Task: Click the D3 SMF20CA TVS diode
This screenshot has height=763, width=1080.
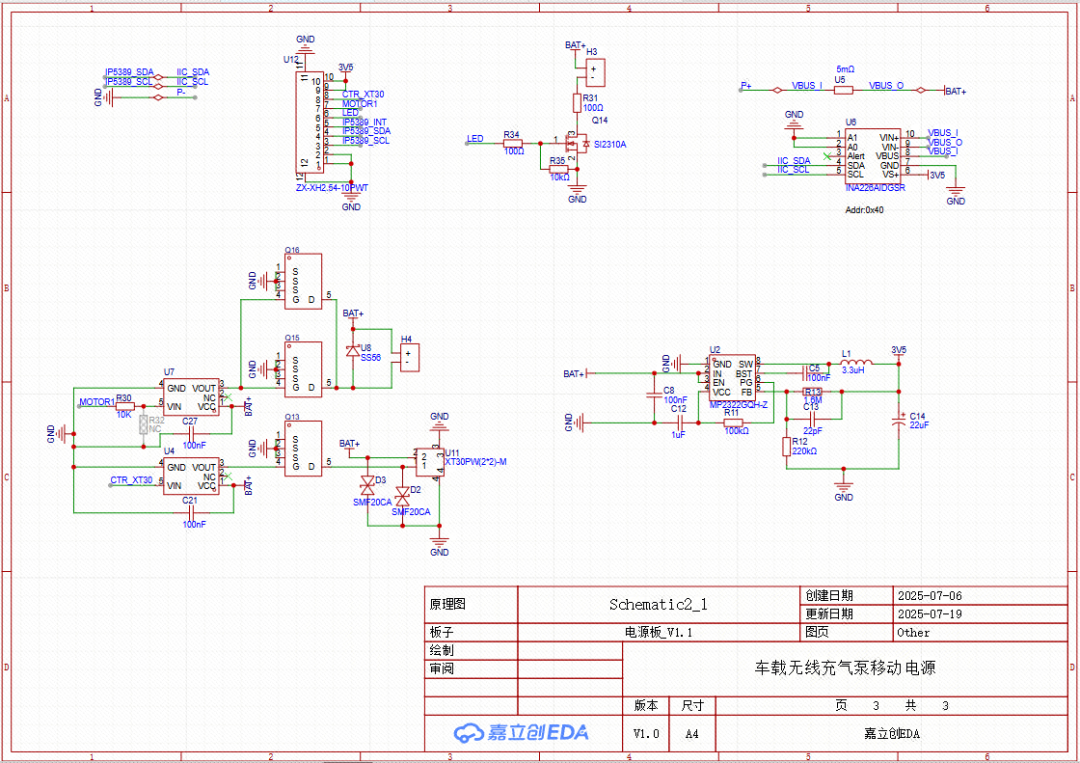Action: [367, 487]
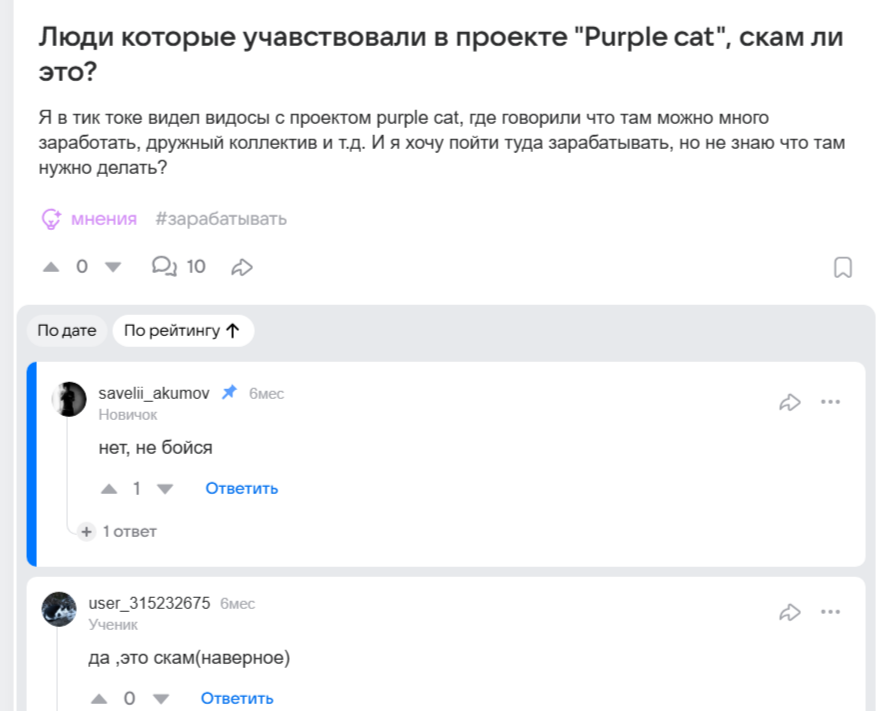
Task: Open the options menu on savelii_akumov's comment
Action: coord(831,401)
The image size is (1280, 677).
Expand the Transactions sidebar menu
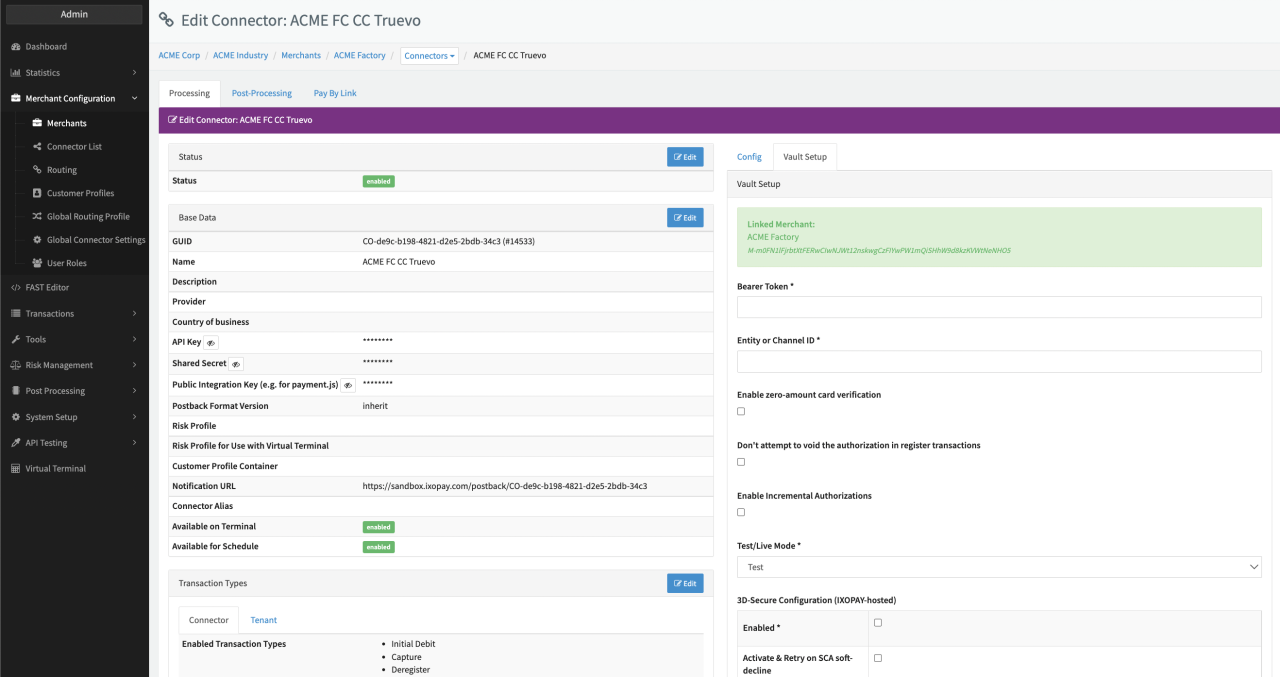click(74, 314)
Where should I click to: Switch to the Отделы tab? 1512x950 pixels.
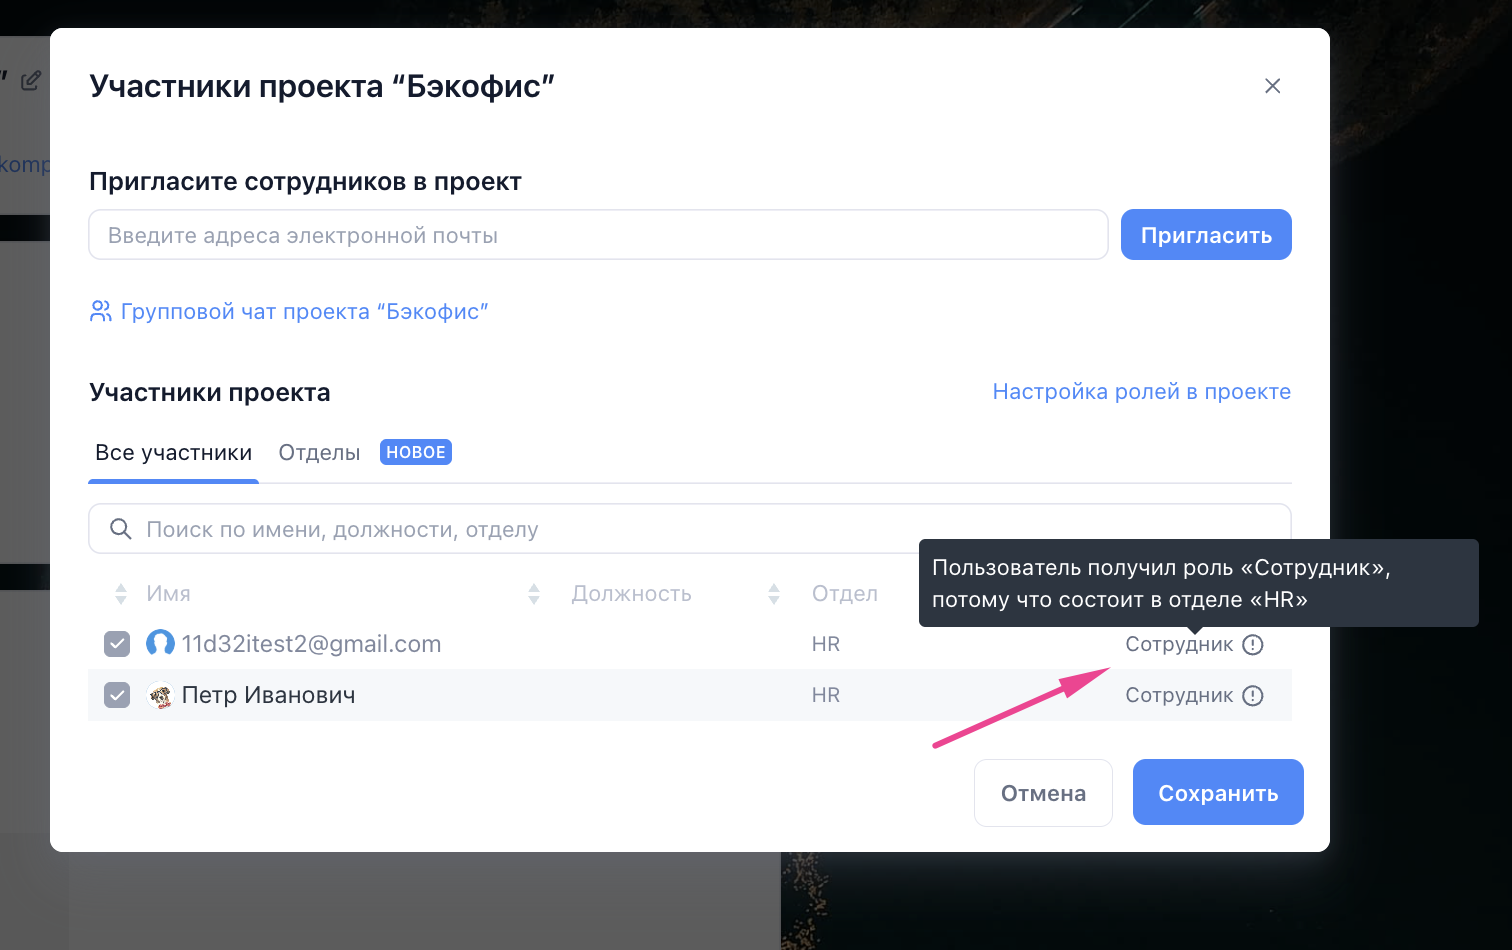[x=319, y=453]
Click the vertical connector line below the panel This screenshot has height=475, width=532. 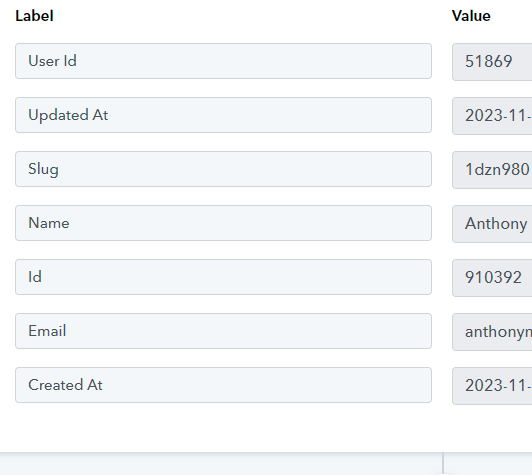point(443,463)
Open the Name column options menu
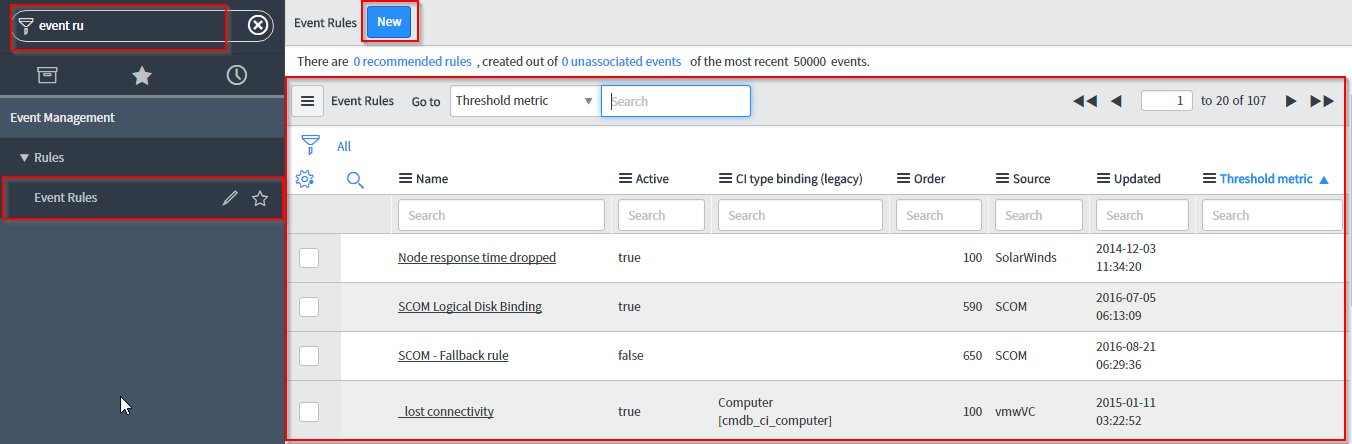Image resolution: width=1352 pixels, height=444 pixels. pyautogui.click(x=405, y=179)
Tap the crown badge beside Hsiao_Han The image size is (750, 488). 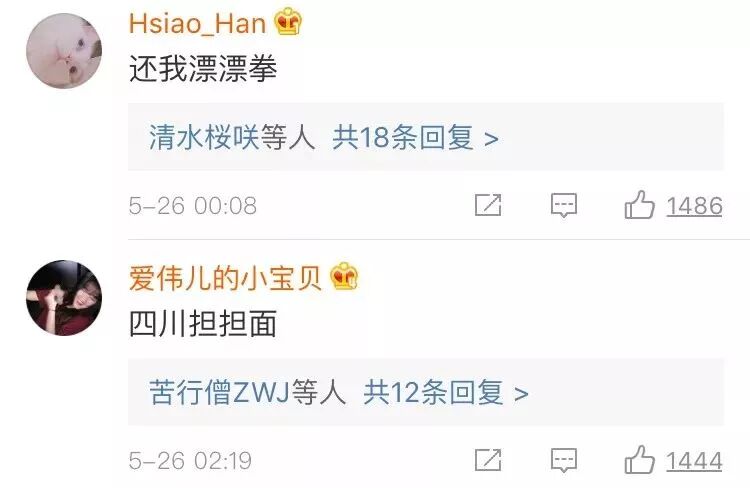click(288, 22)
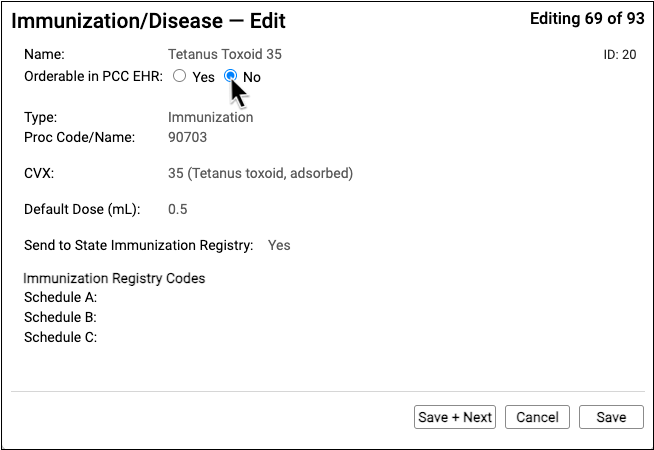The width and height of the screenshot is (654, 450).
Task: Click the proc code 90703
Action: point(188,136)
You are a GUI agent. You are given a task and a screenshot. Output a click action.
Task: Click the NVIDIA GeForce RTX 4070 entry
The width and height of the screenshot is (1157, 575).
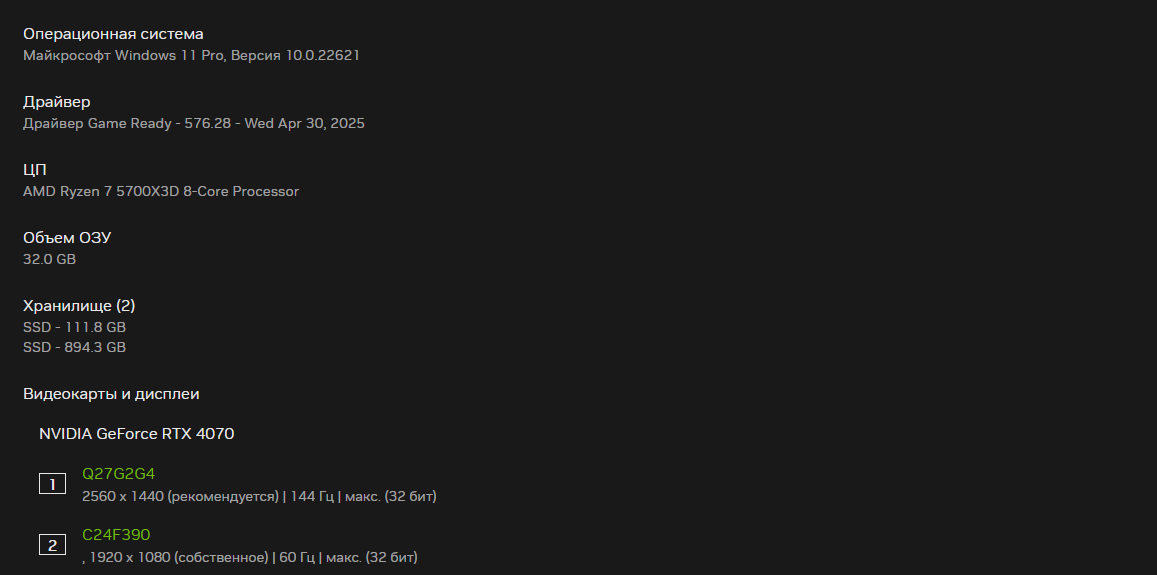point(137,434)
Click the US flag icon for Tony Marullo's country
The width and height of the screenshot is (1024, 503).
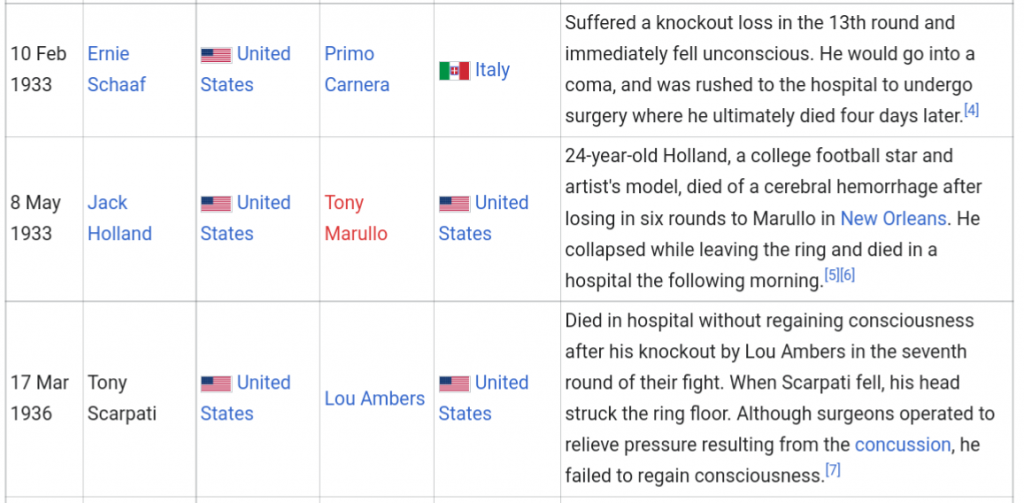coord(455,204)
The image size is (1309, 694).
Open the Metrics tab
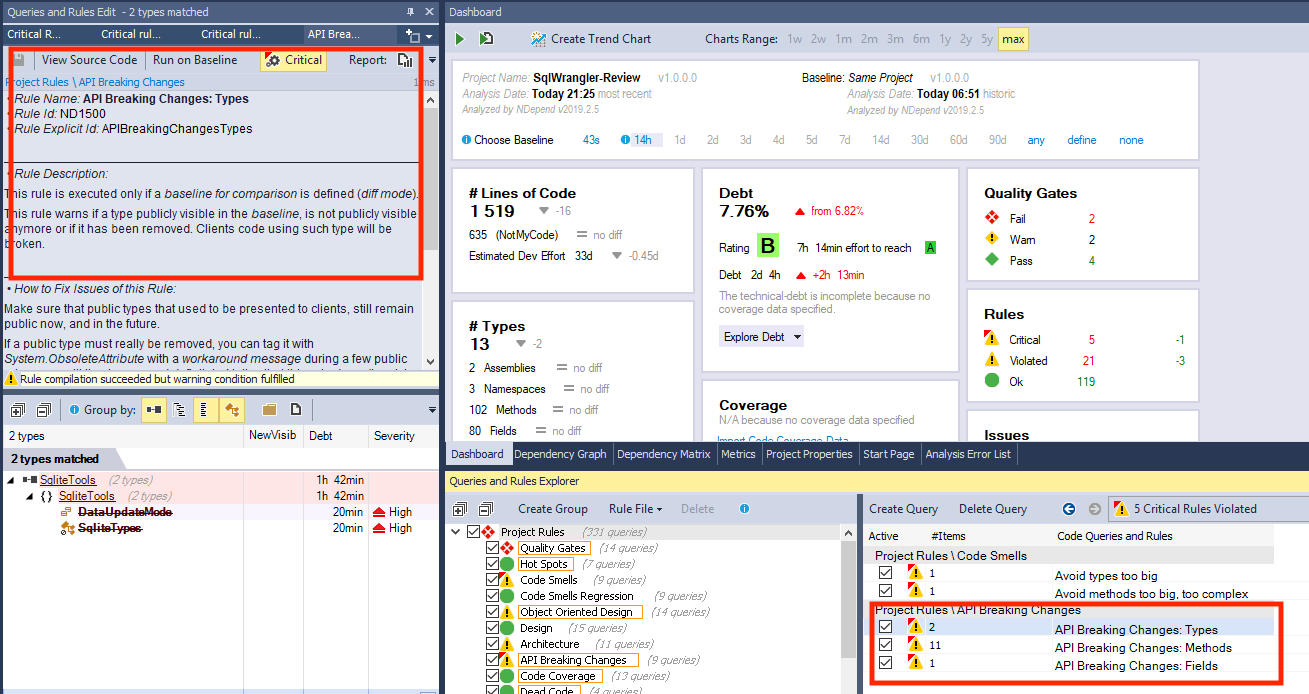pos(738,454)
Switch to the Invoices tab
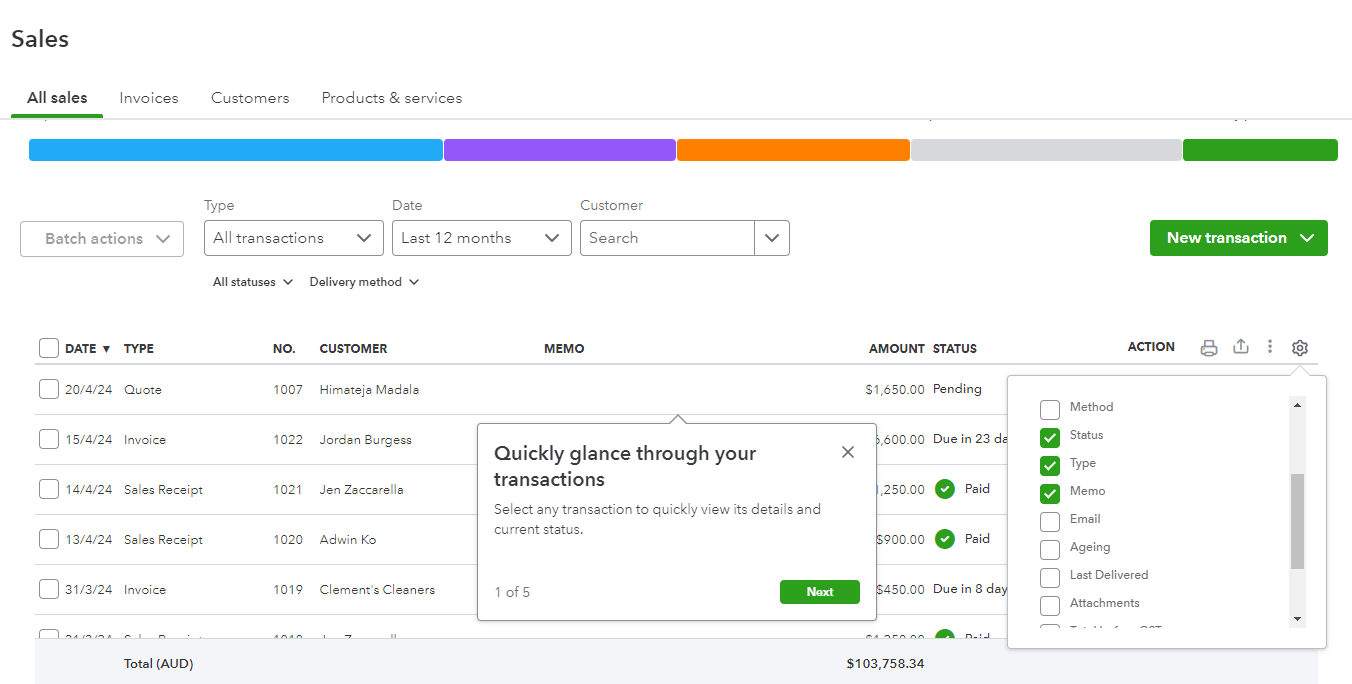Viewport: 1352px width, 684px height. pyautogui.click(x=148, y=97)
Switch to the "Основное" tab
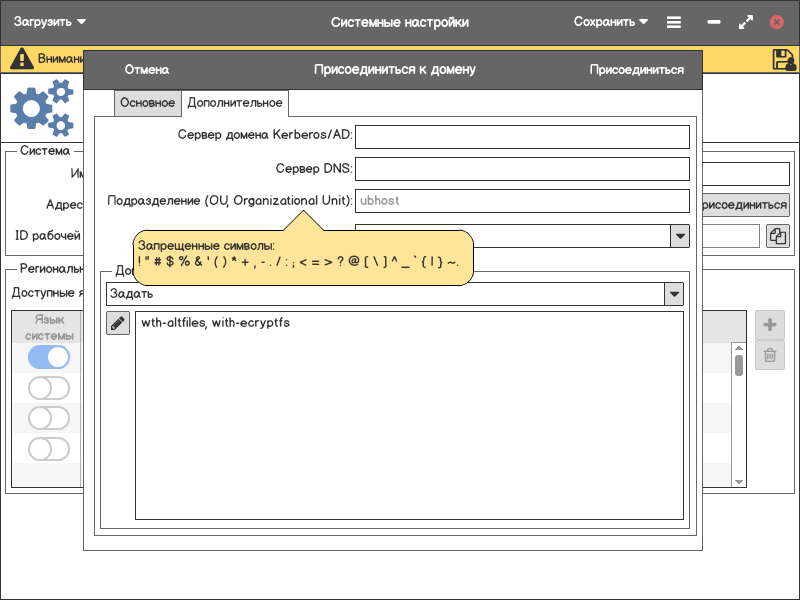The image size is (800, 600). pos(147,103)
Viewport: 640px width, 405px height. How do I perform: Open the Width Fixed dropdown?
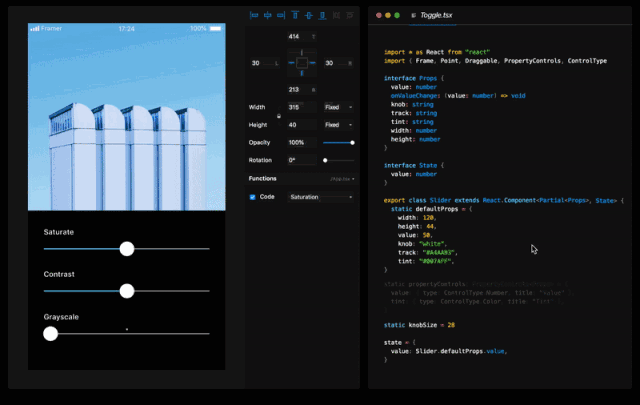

---

- [Task goal]:
Set down exactly the lines of the entries above from the one holding "Task: Click the NVIDIA GeForce RTX 4070 entry" through the last one, including both, with the pictures left out.

- [Answer to this exercise]:
Task: Click the NVIDIA GeForce RTX 4070 entry
The width and height of the screenshot is (1157, 575).
point(137,434)
Click the US flag icon for Tony Marullo's country
The width and height of the screenshot is (1024, 503).
coord(455,204)
The image size is (1309, 694).
Open the Metrics tab
pos(738,454)
Switch to the Invoices tab
Viewport: 1352px width, 684px height. pyautogui.click(x=148, y=97)
Switch to the "Основное" tab
The image size is (800, 600). pos(147,103)
Viewport: 640px width, 405px height. How do I perform: Open the Width Fixed dropdown?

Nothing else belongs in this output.